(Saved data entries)
□ □ □

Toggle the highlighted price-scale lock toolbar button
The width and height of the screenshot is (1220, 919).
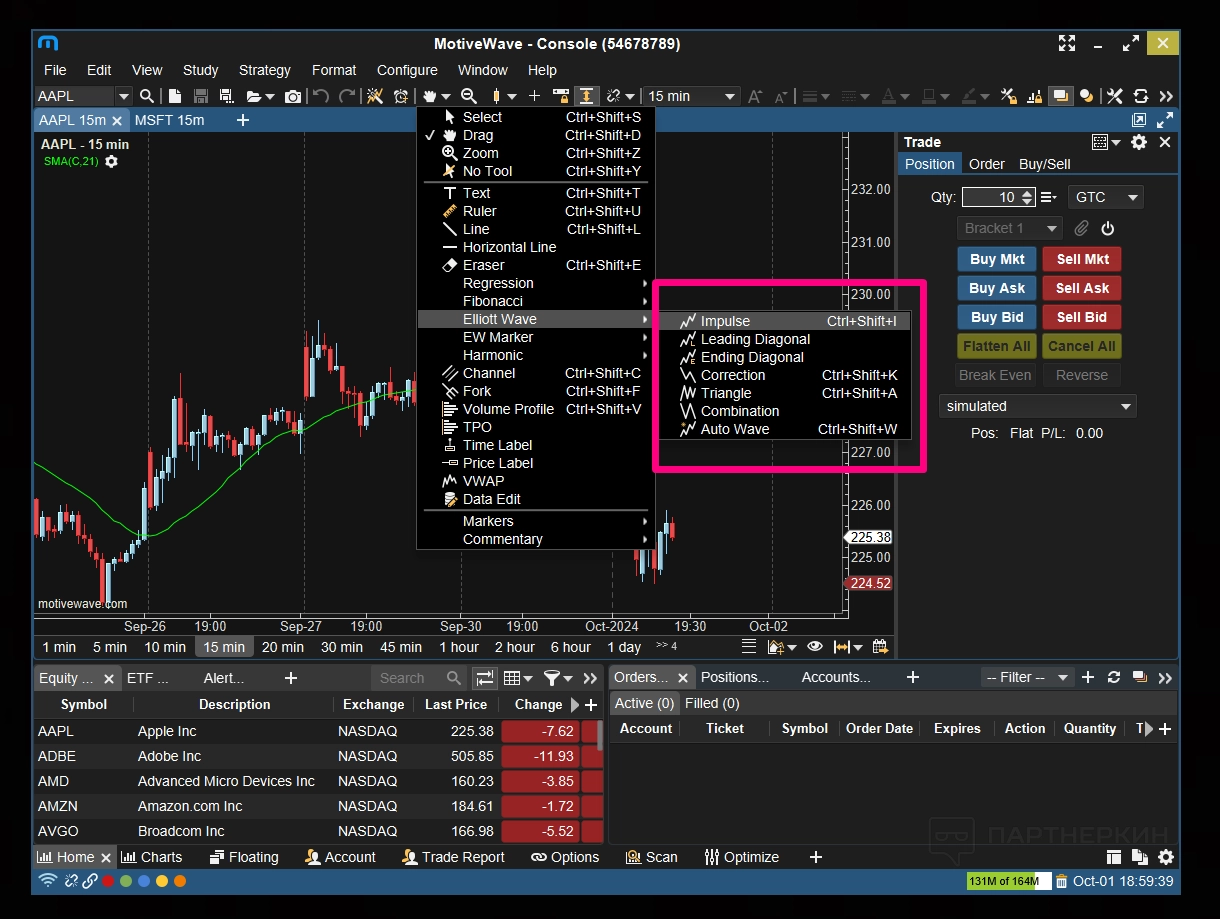586,96
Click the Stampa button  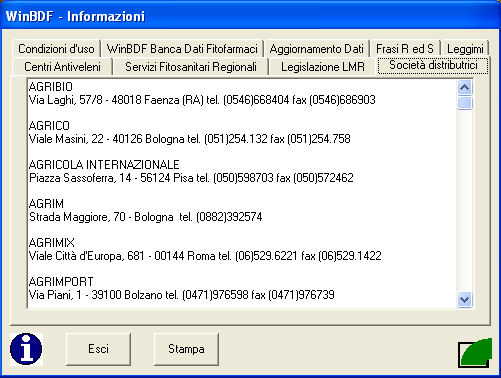(x=186, y=349)
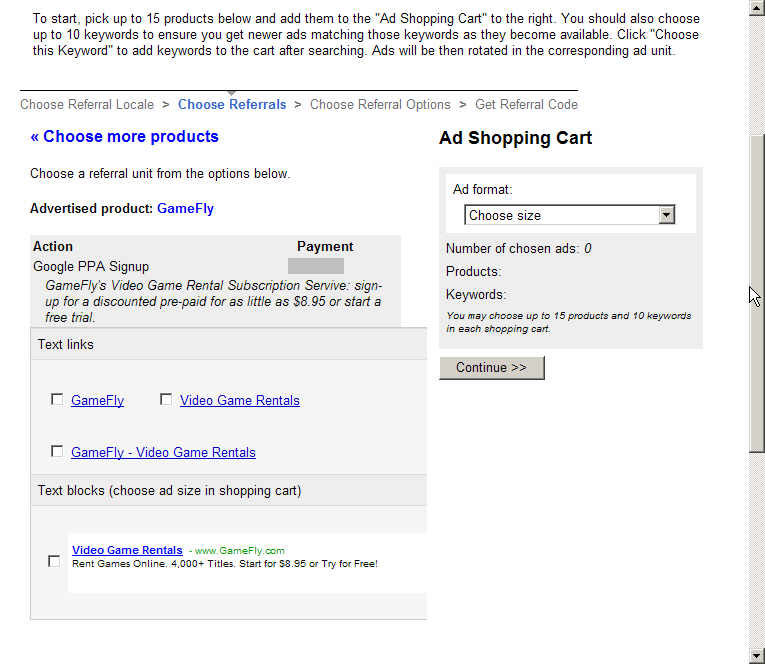Tick the Video Game Rentals text link checkbox

tap(166, 400)
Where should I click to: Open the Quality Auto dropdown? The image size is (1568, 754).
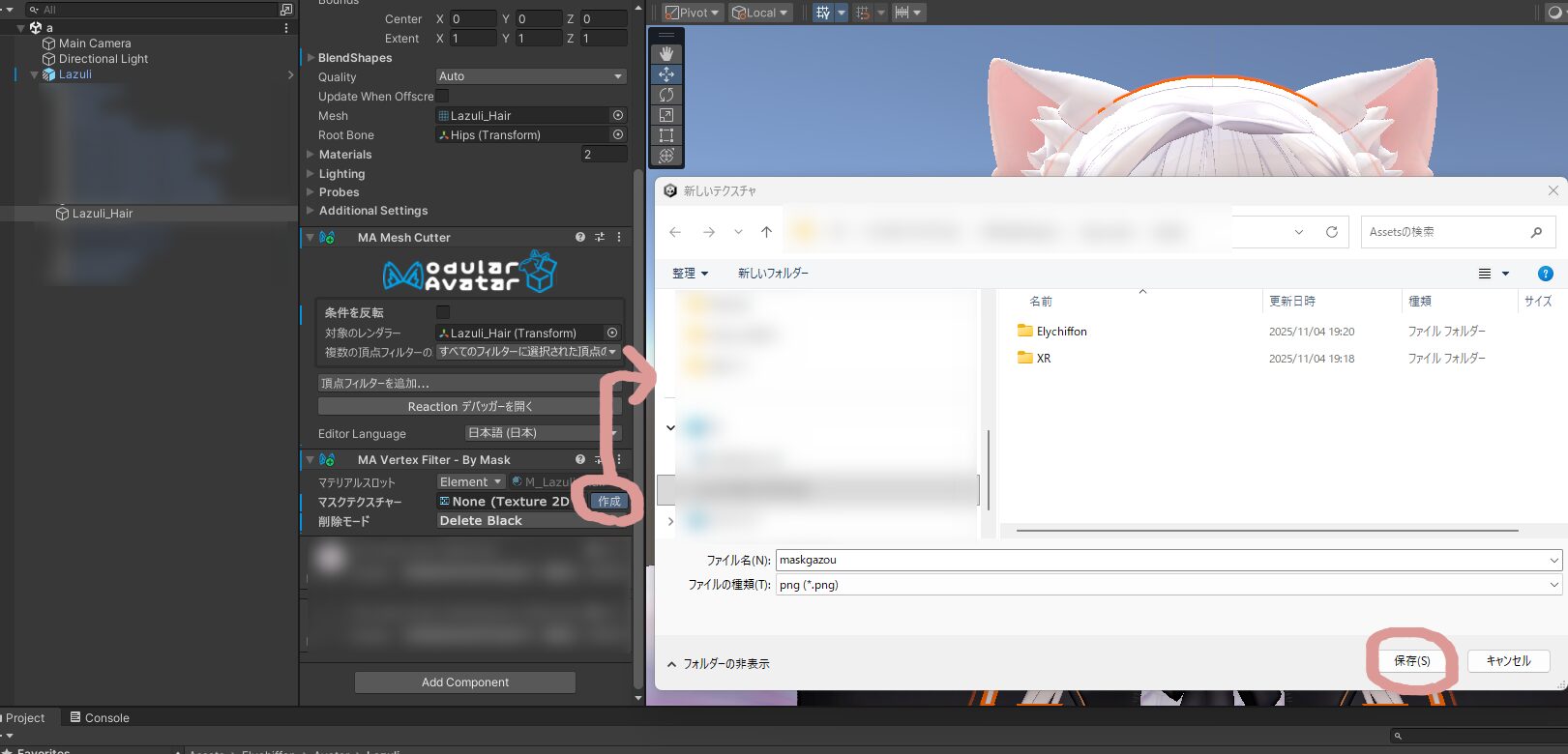(530, 76)
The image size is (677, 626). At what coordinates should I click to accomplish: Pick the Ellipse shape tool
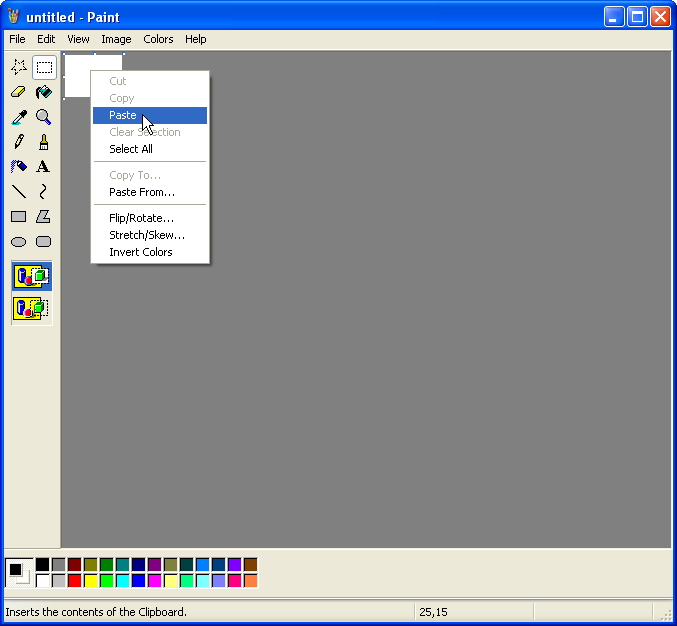coord(18,242)
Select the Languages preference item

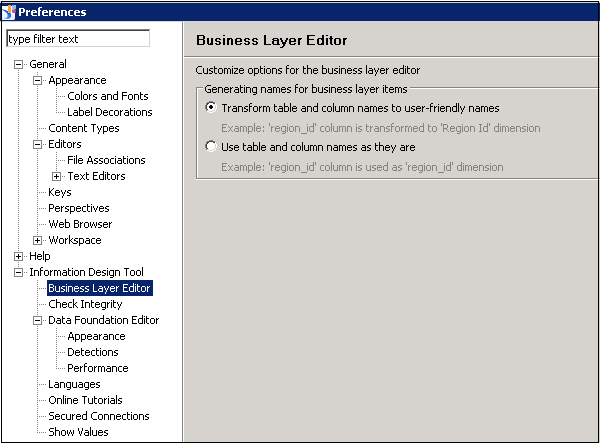click(x=74, y=384)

□ □ □

▶ [WHAT IS EXPECTED]: All lines from the one containing "The image size is (677, 626)." to the last line of the records above, both included, need to be repeated word for word; omit the pictures.

▶ [EXERCISE RESULT]:
The image size is (677, 626). At what coordinates should I click to accomplish: Pick the Ellipse shape tool
coord(18,242)
Select the Languages preference item

click(x=74, y=384)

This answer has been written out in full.